Além disso caríssimos, convido-vos a seguir com particular atenção os problemas difíceis e complexos da bioética. De facto, as novas tecnologias biomédicas interessam não só alguns médicos e pesquisadores especialistas, mas são divulgadas através dos modernos meios de comunicação social, causando expectativas e interrogações em sectores cada vez mais vastos da sociedade. O Magistério da Igreja certamente não pode e não deve intervir sobre todas as novidades da ciência, mas tem a tarefa de afirmar os grandes valores em jogo e de propor aos fiéis e a todos os homens de boa vontade princípios e orientações ético-morais no que se refere às novas questões importantes. Os dois critérios fundamentais para o discernimento moral neste âmbito são:  a) o respeito incondicionado do ser humano como pessoa, desde a sua concepção até à morte natural; b) o respeito pela originalidade da transmissão da vida humana através dos actos próprios dos cônjuges. Depois da publicação em 1987 da Instrução Donum vitae, que tinha enunciado tais critérios, muitos criticaram o Magistério da Igreja, denunciando-o como se fosse um impedimento à ciência e ao verdadeiro progresso da humanidade.
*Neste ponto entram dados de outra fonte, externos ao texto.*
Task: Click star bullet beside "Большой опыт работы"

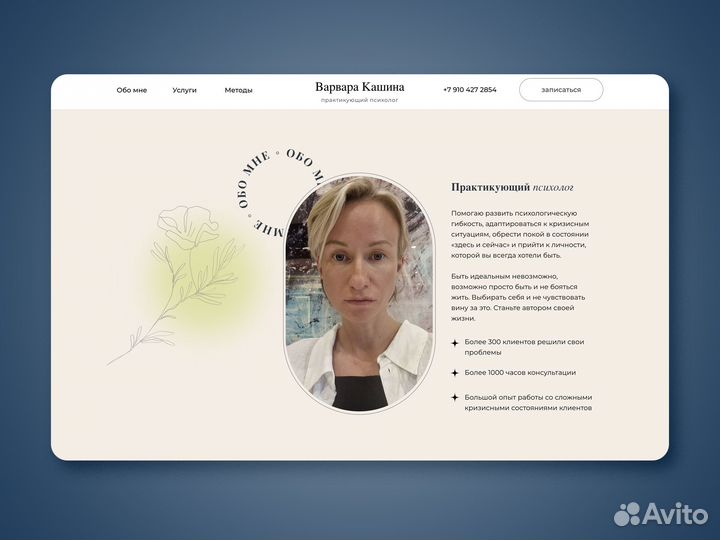Action: tap(455, 397)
Mas os novos problemas relacionados, por exemplo, com o congelamento dos embriões humanos, com a redução embrionária, com o diagnóstico pré-implante, com as pesquisas sobre as células estaminais embrionárias e com as tentativas de clonagem humana, mostram claramente como, com a fecundação artificial extracorpórea, tenha sido quebrada a barreira colocada como tutela da dignidade humana. Quando seres humanos, no estado mais frágil e indefeso da sua existência, são seleccionados, abandonados, mortos ou usados como mero "material biológico", como negar que eles são tratados não já como "alguém", mas como "um objecto", pondo assim em dúvida o próprio conceito de dignidade do homem?

Certamente a Igreja aprecia e encoraja o progresso das ciências biomédicas que abrem perspectivas terapêuticas até agora desconhecidas, mediante, por exemplo, o uso das células estaminais somáticas ou mediante as terapias destinadas à restituição da fertilidade ou à cura das doenças genéticas. Ao mesmo tempo, ela sente o dever de iluminar as consciências de todos, para que o progresso científico seja verdadeiramente respeitador de cada ser humano, ao qual deve ser reconhecida a dignidade de pessoa, sendo criado à imagem de Deus. O estudo sobre tais temáticas, que empenhou de modo especial a vossa Assembleia nestes dias, contribuirá certamente para promover a formação da consciência de tantos irmãos nossos, segundo quanto afirma a expressão do Concílio Vaticano II na Declaração Dignitatis humanae "Os fiéis... na formação da sua consciência, devem atender diligentemente à doutrina sagrada e certa da Igreja. Com efeito, por vontade de Cristo, a Igreja Católica é a Mestra da verdade e a sua missão é anunciar e ensinar autenticamente a Verdade que é Cristo, e simultaneamente declarar e confirmar, com a sua autoridade, os princípios de ordem moral que fluem da própria natureza humana" (n. 14).

Ao encorajar-vos a prosseguir o vosso empenhativo e importante trabalho, exprimo-vos nesta circunstância a minha proximidade espiritual, e concedo de coração a todos vós, em penhor de afecto e de gratidão, a Bênção Apostólica.